‘Any advice for everyone?’ World health organizations aren’t even close
Jhe diversity of age, gender and ethnicity on the board of directors of a company or organization is essential to its financial and operational success, helping it to perform better, make more effective and emerge stronger from adversity.
This critical link between board diversity and performance is something organizations, including global health organizations, have long failed to recognize – and continue to ignore, as the findings of the new report show. Global Health 50/50, “Boards for All? An examination of the power, politics and board membership of organizations active in global health,” published by Global Health 50/50.
Measuring, for the first time, the gender and geographic diversity on the boards of the world’s most influential global health organizations, the report found that the overwhelming majority of board seats are held by men from high-income countries. Of more than 2,000 seats on the boards of 146 organizations assessed, less than 1% (only 17 seats) are held by women from low-income countries. The analysis did not include race or ethnicity, as these are very difficult to measure using publicly available data. Private sector companies, a subset of organizations assessed by Global Health 50/50, were even less diverse, with no women from low-income countries serving on their boards.
This stands in stark contrast to the 51% of board seats held by people – mostly men – from the US and UK.
These alarming statistics show how unequally power is distributed within the governing bodies of some of the most powerful organizations in the world. This lack of diversity is not only unfair, but also lends itself to poor performance. The lack of representation of the communities they serve on boards reveals a critical flaw in their business models at a time when it is critically important for them to make effective decisions and successfully manage risk to lead the world. through the Covid-19 pandemic.
The pandemic has had severe economic consequences around the world, illustrating in detail how interconnected global health and economic performance are. As a result of the pandemic, unemployment soared around the world, a majority of countries entered recession and global trade fell by 8.9% in 2020, the biggest drop since the financial crisis.
As the world continues to recover from these economic shocks, it is more important than ever that the organizations tasked with ensuring equitable health outcomes for all are resilient and effective. To do this, they must commit to improving the gender and geographic diversity of their boards and governing bodies.
By taking positive steps to drive change at the board level, global health organizations will be better equipped to make decisions that reflect the needs and priorities of the populations they claim to serve. The same is true for companies in the private sector: better diversity on the board of directors is likely to improve their revenue growth and generate shareholder value.

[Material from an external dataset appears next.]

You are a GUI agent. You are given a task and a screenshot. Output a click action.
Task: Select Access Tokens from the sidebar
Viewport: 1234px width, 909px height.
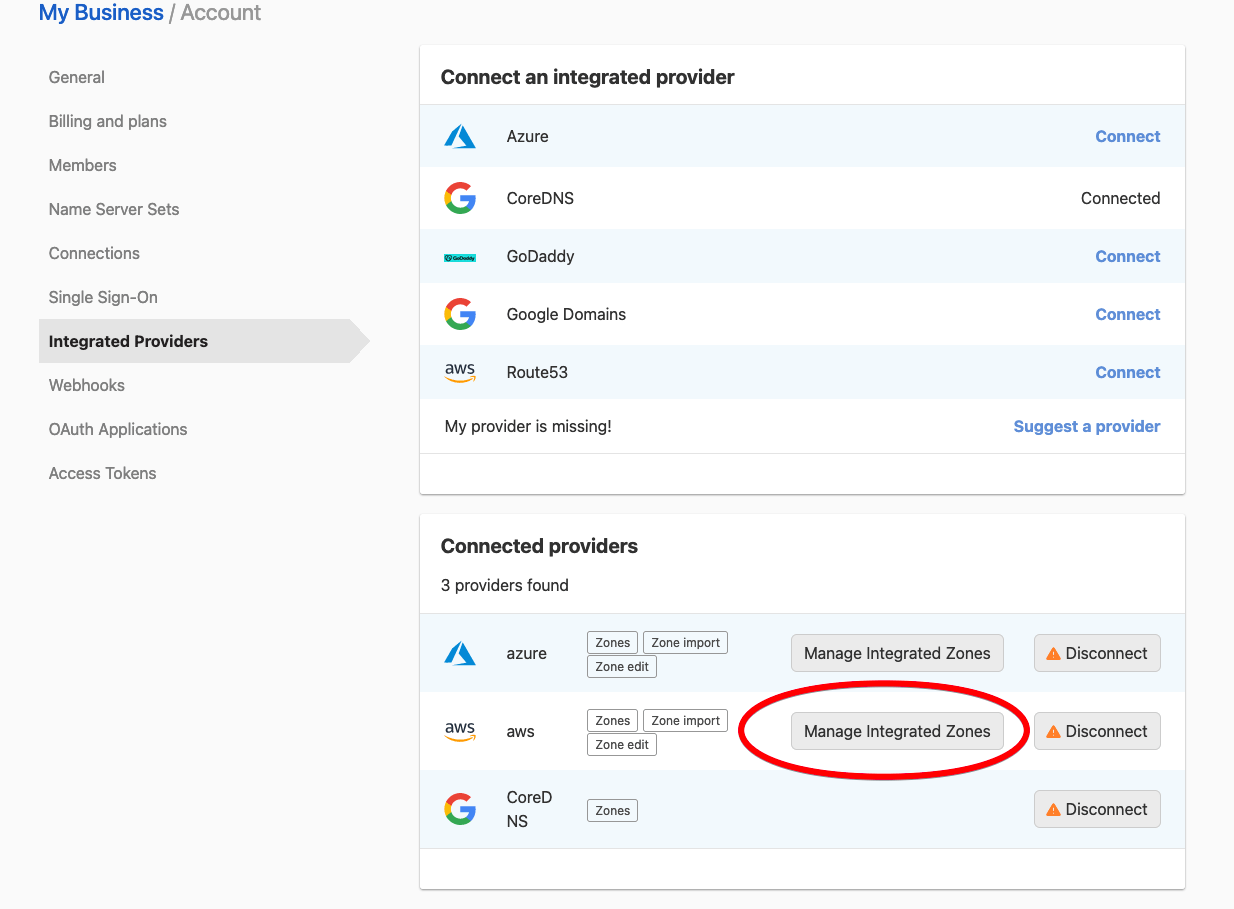click(102, 473)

A recent report by Board Ready, an American non-profit organization, found that companies with more than 30% of board seats held by women consistently outperformed their less diverse counterparts in terms of revenue growth. one year to the next. A separate report from McKinsey and Company showed that companies whose leaders represent multiple perspectives were more likely to emerge stronger from the Covid-19 pandemic.
As co-founder and CEO of Women on Boards UK, I regularly meet smart, ambitious women looking to take the next step in their career. It often takes convincing before they believe that serving on a board of directors might be a viable option for them. These women already have the skills to become valuable contributors to an organization’s governance. Yet they are put off by the fact that they simply don’t see many people at the highest levels of leadership who look like them or come from similar backgrounds. The continuing shortage of women in leadership positions is inexcusable. Women on Boards believes that companies should aim for a 40:40:20 gender split, where 40% of the board is made up of men, 40% women, and the rest is the result of a natural fluctuation in recruitment by sex. This is what we must aim for, and we still have a long way to go.

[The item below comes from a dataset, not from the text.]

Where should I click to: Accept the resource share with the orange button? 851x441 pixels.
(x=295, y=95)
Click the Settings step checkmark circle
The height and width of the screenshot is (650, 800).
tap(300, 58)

There are several strategies that organizations can adopt to dismantle the structures that have traditionally held back women in low-income countries. These include transparent and open advertising of board positions, deliberately seeking candidates outside of existing networks when recruiting for these positions, and adding a new seat to the board so that there is no need to wait for a director to retire or reach term limit. Some people in the so-called Global South, especially those from disadvantaged communities, need additional support, such as funds to attend meetings and on-the-ground support networks to offer information, encouragement and advice.
To ensure greater youth representation, board members should lower their criteria, such as 20 years of global health experience or CEO experience. A support structure specific to global health is also needed to enable greater participation, as support is truly valuable for board members as well as the organizations themselves. These strategies must also be accompanied by advocacy and activism by global health professionals to demand these changes.
An evolution of governance is underway today. As the world and the global economy become increasingly turbulent, more and more organizations are recognizing that without diverse perspectives at the highest levels of leadership, they simply cannot keep up. While major industry regulators, such as the Financial Conduct Authority in the UK, are already recognizing this and introducing policies to ensure board diversity in the financial services industry, the global healthcare sector is clearly behind.
Instead of evolution, revolution is needed: global health organizations are publicly committing to creating “advice for all” if they are to fulfill their core mission of achieving health for all.